An OpenRefine Tutorial, Part 2

Facets are the main method of using OpenRefine on data. They allow you to take temporary slices of the data, and from there you can perform a variety of actions on that subset of data, all while being able to see that slice visually.

Facets are basically ‘views’ of the data that you can isolate, and as you close facets, you will return to the original overview of the data. Even if you do make changes at this point, changes have a clear trail, so that you can revert to previous states of the data.
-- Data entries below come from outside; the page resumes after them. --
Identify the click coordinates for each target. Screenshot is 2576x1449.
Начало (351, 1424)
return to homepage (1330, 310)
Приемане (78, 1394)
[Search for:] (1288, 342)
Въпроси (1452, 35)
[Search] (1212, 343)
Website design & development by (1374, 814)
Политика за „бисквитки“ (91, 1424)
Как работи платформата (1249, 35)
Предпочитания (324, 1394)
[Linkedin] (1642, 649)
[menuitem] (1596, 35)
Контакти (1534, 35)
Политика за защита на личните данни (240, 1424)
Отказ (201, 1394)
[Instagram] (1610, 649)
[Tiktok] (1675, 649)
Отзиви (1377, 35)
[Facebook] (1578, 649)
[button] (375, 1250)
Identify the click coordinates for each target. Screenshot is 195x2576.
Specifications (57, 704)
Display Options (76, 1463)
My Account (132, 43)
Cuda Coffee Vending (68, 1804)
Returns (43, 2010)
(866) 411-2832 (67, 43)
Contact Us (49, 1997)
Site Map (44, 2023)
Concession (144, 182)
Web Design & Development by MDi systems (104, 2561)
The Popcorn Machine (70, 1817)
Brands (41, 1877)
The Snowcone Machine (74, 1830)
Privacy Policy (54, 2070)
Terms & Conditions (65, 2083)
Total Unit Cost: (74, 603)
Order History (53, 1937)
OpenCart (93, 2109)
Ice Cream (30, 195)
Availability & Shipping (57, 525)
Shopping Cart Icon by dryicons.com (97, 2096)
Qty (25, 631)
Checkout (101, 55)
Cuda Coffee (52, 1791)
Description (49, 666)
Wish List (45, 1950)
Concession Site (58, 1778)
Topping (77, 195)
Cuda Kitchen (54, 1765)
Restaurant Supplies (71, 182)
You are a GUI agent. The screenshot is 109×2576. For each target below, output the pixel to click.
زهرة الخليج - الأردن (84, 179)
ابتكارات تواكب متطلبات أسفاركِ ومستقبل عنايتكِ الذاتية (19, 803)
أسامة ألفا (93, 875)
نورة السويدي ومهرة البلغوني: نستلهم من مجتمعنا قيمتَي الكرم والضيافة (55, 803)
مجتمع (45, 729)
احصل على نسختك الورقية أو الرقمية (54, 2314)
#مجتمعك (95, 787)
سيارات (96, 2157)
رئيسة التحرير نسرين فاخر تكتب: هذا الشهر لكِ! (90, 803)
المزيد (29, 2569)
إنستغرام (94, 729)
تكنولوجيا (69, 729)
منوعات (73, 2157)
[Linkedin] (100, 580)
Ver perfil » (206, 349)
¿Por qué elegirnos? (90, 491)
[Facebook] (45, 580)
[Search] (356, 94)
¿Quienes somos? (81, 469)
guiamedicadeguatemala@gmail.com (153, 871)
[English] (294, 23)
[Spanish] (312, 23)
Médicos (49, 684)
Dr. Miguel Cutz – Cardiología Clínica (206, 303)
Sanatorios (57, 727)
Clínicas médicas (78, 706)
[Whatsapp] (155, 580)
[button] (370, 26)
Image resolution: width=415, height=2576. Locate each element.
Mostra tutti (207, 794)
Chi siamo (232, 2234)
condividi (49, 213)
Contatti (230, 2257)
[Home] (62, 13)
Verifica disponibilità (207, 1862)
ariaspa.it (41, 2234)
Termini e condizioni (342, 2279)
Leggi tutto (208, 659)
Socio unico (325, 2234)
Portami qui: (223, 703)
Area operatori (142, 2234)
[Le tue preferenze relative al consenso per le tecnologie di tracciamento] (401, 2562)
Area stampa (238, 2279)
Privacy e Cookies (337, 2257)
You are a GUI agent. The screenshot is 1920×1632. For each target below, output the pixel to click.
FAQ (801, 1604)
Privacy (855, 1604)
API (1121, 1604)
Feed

As a simple scenario, let’s say we want to check if a column has any blank (non-null) values (In a column with potentially thousands of rows, it can be very helpful to see blanks instantly). First we need to select the column by clicking the down arrow next to the column header. A menu that presents a ‘Facet’ choice will display, and hovering over that, we see choices for what kind of facet we want. Since this is a text column, we’ll select ‘Text facet’.

Note: If the column has thousands of unique row values, OpenRefine will complain that the choice count is too high upon faceting. To fix this, simply change the choice count to higher than the 1000 default. 5000 is a safe number: any higher and performance can be seriously compromised.

The result of this faceting will show up in the left toolbar. You can have many facets active at the same time, and you can sort them by name or by count. Clicking on the values in that left toolbar will show the relevant rows on the right.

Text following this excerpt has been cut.